Segment Open

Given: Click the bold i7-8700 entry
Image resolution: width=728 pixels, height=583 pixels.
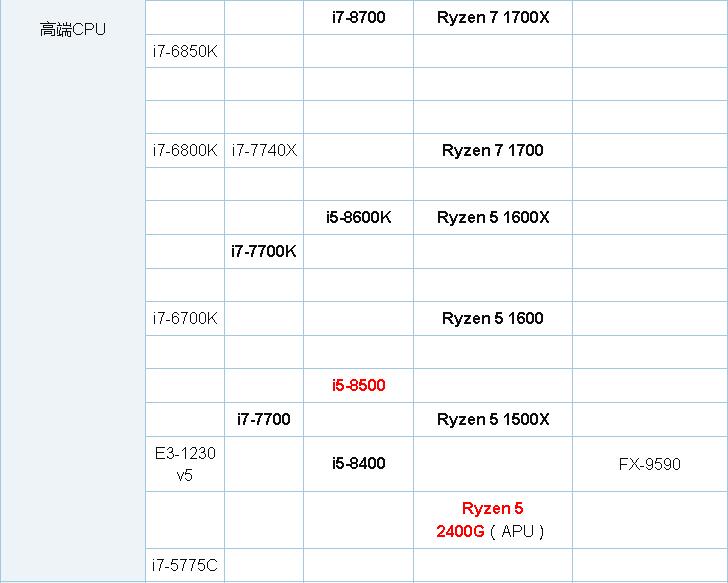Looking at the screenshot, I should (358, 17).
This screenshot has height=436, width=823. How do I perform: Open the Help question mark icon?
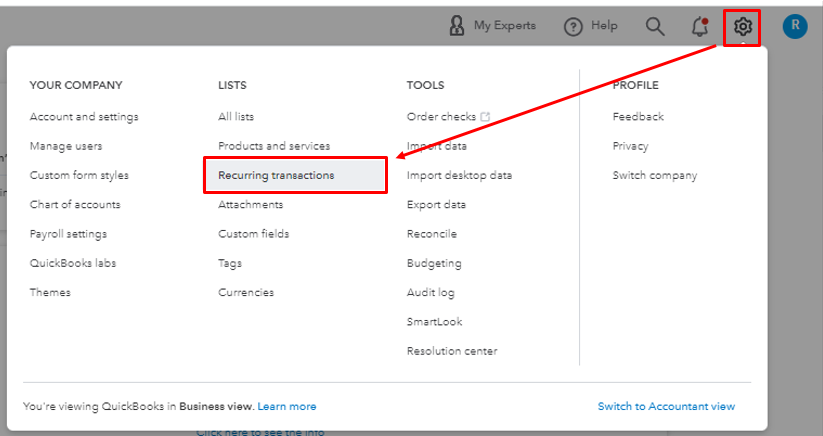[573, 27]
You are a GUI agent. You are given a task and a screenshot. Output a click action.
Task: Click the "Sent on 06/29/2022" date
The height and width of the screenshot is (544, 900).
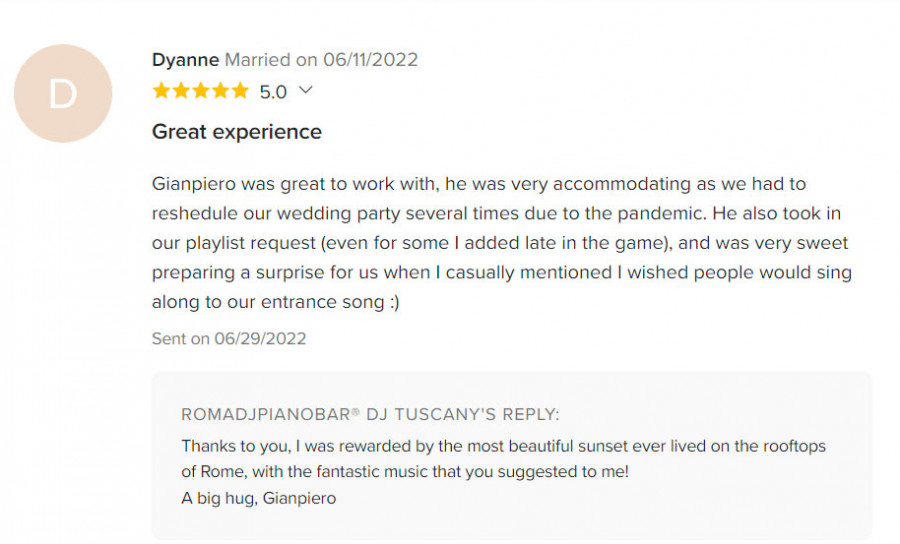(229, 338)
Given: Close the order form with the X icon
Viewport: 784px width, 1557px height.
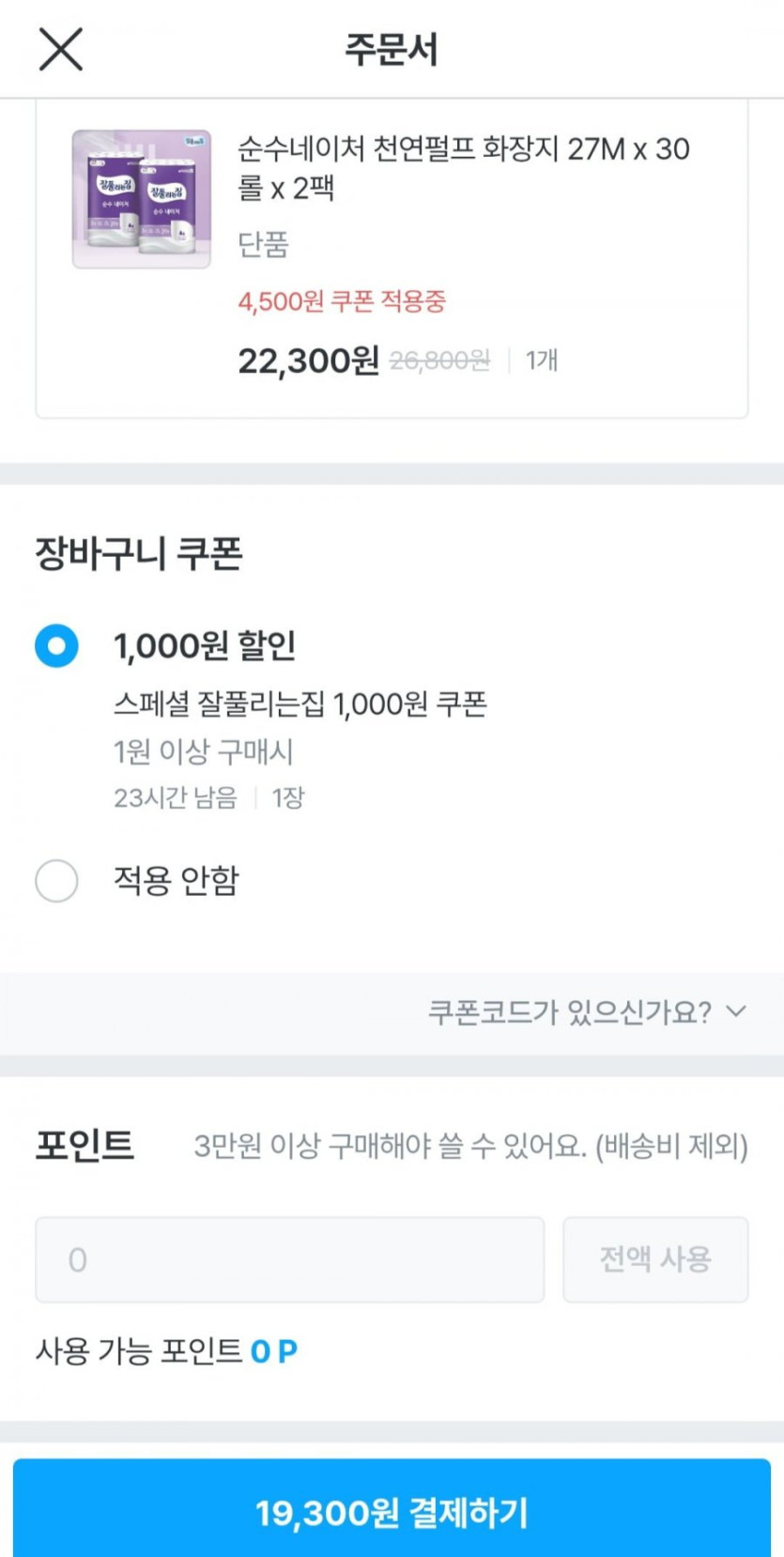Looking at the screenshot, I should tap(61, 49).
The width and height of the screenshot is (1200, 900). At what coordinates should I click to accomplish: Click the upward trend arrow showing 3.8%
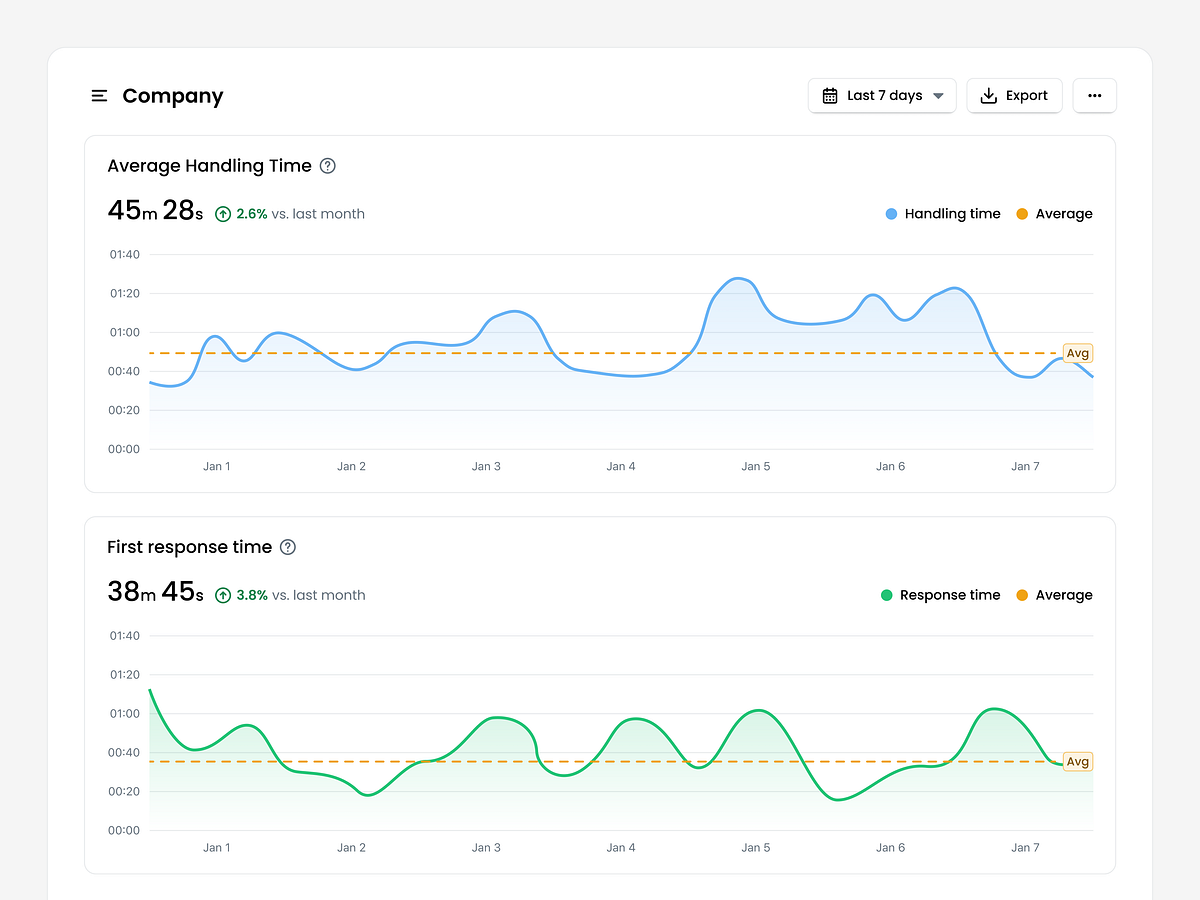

Segment Closed

Set down the entries word for word, omitting all pictures.

Answer box
Given: Click the bold i7-8700 entry
Image resolution: width=728 pixels, height=583 pixels.
Looking at the screenshot, I should (358, 17).
This screenshot has height=436, width=823. How do I perform: Open the Help question mark icon?
[573, 27]
You are a GUI agent. You are given a task and a screenshot. Output a click action.
Task: Click the "Sent on 06/29/2022" date
The height and width of the screenshot is (544, 900).
(229, 338)
Given: Close the order form with the X icon
Viewport: 784px width, 1557px height.
Looking at the screenshot, I should tap(61, 49).
The width and height of the screenshot is (1200, 900). At what coordinates should I click to accomplish: Click the upward trend arrow showing 3.8%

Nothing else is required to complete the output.